══ Отрывок
После появления спасительного танка меня подобрали и со всеми предосторожностями вынесли с поля боя, сквозь сумасшедшую ночную пальбу. Мы по-братски искали друг друга в этой буре; но последним, тем, кто дольше всех медлил с возвращением, оказался я.

Сразу же после операции, как только перестал действовать наркоз, все офицеры пришли ко мне; у всех были мокрые глаза.

Кто это сказал мне, что Лёню убили?

Руки у меня всё еще выпачканы кровью, лицо покрыто кровавой коркой, вся одежда пропитана кровью.

Отец Н. говорит, что я напоминаю сейчас Господа на кресте; а капеллан госпиталя, уступивший мне свою кровать, кладет руку мне на лоб и говорит, что температуру нужно снизить.

— Зачем?

Я мало что соображаю. Я ведь теперь тоже — обломок войны; тоже превратился в балласт. Альпийцы из I дивизии понесли огромные потери. А если линия фронта опять будет прорвана? Меня бросает в дрожь.

«Боже мой, почему я не умер, может быть, я стал эгоистом? Я на пути жизни или на пути смерти?»

Как бы там ни было, это путь жертвенный. Fiat (Да будет так (лат.).)

Сестра купила мне новое облачение!.. А сейчас — канун Рождества, поют новену… et stillabunt monies dulcedinem. (И горы будут источать сладость (лат.)). А здесь, сколько горечи, сколько слез!

То и дело заходит капеллан и сообщает: «Еще один умер».

О, как мне это знакомо!

Мысль о доме появляется на моем горизонте, залитом кровью. Я ее боюсь.

Но буду ли я писать домой?

— Слушай, капеллан, передай с кем-нибудь, что я ранен. И еще… что я вернусь! Но, чувствую, сердце упало.

— А епископу передай вот что: «я ранен и лежу во фронтовом госпитале. Отдаю всё ради того, чтобы Россия обратилась к Богу, а Италии сопутствовала удача.

Но мой канун — канун смерти. Я — некто, один из многих, готовящихся к смерти.

Всё погасло у меня внутри. Из-за ужасного состояния нервов любой, даже самый незначительный шум, кажется мне пулеметной очередью, и я подскакиваю на кровати, причиняя себе боль. В духовном отношении я нем: по-прежнему проживаю в молчании свою жертву Богу, чувствую, что миг перехода лишь отсрочен: насколько? Но если раньше жертва моя была цельной и своевременной, то теперь она обессилела, распавшись на тысячу фрагментарных усилий, направленных на то, чтобы противостоять злу.

Начались бомбардировки города с воздуха. Полдня моя нервная система пребывает в чрезмерном напряжении, и время от времени мне кажется, что я умираю, что силы меня окончательно покинули.

Но потом я впадаю в глубокое духовное бесчувствие. Когда падают бомбы (а падают они с частотой дождевых капель), плоть еще вздрагивает, но дух уже остается безучастным.
════
══ Исходные данные
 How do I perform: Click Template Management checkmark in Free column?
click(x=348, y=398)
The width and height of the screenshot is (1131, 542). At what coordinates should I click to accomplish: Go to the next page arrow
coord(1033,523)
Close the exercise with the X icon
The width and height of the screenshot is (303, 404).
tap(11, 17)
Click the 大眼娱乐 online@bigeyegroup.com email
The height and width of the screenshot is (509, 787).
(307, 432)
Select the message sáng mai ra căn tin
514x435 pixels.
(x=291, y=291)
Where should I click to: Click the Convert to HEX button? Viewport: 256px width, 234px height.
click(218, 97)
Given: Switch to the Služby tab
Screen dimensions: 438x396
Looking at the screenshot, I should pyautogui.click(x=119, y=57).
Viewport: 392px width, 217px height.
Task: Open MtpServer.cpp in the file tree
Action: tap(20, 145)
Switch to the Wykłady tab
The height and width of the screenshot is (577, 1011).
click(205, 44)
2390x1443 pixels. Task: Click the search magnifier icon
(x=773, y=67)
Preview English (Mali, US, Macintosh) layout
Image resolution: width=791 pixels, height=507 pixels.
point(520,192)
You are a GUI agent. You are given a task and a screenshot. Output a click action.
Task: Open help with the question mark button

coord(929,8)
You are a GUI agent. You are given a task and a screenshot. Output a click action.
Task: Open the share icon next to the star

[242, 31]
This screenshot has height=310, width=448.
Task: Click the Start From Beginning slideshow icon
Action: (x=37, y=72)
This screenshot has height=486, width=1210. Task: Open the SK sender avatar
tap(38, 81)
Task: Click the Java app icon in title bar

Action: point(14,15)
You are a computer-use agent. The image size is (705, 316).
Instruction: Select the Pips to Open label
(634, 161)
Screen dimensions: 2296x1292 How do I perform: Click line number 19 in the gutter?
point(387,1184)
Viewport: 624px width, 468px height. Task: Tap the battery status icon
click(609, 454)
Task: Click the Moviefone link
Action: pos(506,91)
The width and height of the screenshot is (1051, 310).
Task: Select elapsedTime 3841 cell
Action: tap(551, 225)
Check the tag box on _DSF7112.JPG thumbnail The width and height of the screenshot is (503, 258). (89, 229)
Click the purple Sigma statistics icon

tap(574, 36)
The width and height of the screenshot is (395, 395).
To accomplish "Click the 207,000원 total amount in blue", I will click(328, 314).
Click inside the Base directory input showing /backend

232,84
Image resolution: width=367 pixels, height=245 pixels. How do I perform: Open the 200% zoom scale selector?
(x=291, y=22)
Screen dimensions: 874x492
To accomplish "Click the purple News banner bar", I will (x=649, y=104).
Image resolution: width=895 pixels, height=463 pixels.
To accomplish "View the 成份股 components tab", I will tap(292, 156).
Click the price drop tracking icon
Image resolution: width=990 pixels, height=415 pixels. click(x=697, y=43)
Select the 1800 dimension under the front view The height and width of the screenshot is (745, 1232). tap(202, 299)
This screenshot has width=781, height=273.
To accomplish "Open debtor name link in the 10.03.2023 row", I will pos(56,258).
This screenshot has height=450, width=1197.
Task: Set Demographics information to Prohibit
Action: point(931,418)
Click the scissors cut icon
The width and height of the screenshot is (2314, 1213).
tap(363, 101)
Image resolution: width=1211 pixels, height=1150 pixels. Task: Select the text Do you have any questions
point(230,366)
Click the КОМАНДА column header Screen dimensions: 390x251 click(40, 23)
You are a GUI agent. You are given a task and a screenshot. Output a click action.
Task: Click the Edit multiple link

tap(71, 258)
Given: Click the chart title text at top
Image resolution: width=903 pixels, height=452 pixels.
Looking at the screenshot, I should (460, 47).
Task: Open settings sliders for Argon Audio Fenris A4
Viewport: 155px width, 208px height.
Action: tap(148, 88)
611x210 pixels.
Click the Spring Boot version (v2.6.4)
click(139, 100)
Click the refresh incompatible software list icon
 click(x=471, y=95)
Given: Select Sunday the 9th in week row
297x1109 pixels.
════
Цель задания
Перескажите покороче абзац отрывка, который начинается словами «Всё погасло у меня внутри», и сохраните его главные факты.

Письменный ответ
Внутри всё погасло. Нервы в ужасном состоянии: любой, даже слабый шум кажется пулеметной очередью, и я подскакиваю на кровати, причиняя себе боль. Духовно я нем и по-прежнему молча приношу свою жертву Богу. Мне кажется, что смерть лишь отсрочена, но неизвестно насколько. Раньше жертва была цельной и своевременной, а теперь она обессилела и распалась на тысячу отдельных усилий противостоять злу.